After sweating it out inside ‘Nuke Them All’ it was time to return to the main stage where Bombay Bicycle Club were opening up. Jack Steadman’s sickly sweet Noah and The Whale-esque vocals would make the perfect soundtrack to a film involving candy-floss, cupcakes and ‘My Little Ponies’. However, as the sun set on the festival and the Offset crowd’s collective alcohol intake began to hit a warm fuzzy high point, people couldn’t help but find themselves relaxing into the unashamedly cutesy indie pop. Despite the saturation of introverted, lovesick lyrical content the band had a real charm. It takes a lot to woo the hardest of Doc Martined Hoxton heroes and heroines and even they seemed to be smiling and shoulder rubbing with one another. BBC were in fact a welcome break from the hardcore, post-punk and garage that had made up most of Saturday thus far.
Sunday Sept 6th
By Sunday the sight of thousands of intentionally ripped tights and set lists scrawled with sharpies onto bruised bare thighs had become a bit of a strain on even the most hardened Shoreditch resident’s eyes. It was a relief to step into The Clash tent to be greeted by the baggy t-shirt and jeans aesthetic of She Keeps Bees. There is no bullshit with this “indie soul blues 2 piece” from Brooklyn. With one electric guitar and a drum kit it’s raw to the bone and comes with additional commentary in between songs from the charismatic singer Jessica Larrabee, the main bee-keeper.

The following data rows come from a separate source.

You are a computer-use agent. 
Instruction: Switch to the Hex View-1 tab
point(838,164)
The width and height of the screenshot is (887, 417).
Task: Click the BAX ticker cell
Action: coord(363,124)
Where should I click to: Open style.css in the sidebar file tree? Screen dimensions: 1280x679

Offset now know all about her schizophrenic mother, who she said she would “crawl into a hole with” after flinging her guitar down because it wasn’t doing what she wanted it to do. Her voice alone had enough soul to bring Cat Power to her knees. The compere took to the stage afterwards grinning with pride “They were mental, but they’re good aren’t they?” Indeed they are.

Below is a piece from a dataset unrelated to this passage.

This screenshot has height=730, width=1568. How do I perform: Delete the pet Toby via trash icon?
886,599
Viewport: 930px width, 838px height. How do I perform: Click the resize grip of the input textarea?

Next-door was the Guitar Heroes Tent where Bo Ningen played later that afternoon. Described as “Enlightenment Activists from the Far East Psychedelic Underground” the dizzy psychedelic guitar riffs, pummeling pacey drums, screeching quirk-centric vocal shouts and long black hair swishing from side to side without a bead of sweat in sight, made for mesmerizing listening and viewing. People’s jaws were dropping as the guitarist Kohhei took to the pole in the middle of the marquee, bare footedly climbing it like a drunken ape, he finished off by hanging upside down with his palms stretched out to greet his adoring crowd.
Post-show fans milled around the tent and somebody said to his band mates “Back to the drawing board boys” it looked and sounded like it came from one of The Horrors. Somebody else exclaimed, “Seeing that has made my weekend!” I couldn’t agree more.

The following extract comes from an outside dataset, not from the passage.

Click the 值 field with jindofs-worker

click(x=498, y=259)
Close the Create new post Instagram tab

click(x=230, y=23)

Offset 2009 had good weather and a thoughtful selection of bands that kept the crowds happy, even if they weren’t smiling. With She Keeps Bees and Bo Ningen being the two highlights, nothing else compared thereafter. This and the fact that every face, haircut and outfit was beginning to merge into one giant monster that looked like it had spent hundreds of years in a charity shop studying fine art, smoking rollies, drinking coffee and listening to Sonic Youth was an obvious indicator that it was time to go home… until we’re ready to face it all over again next year.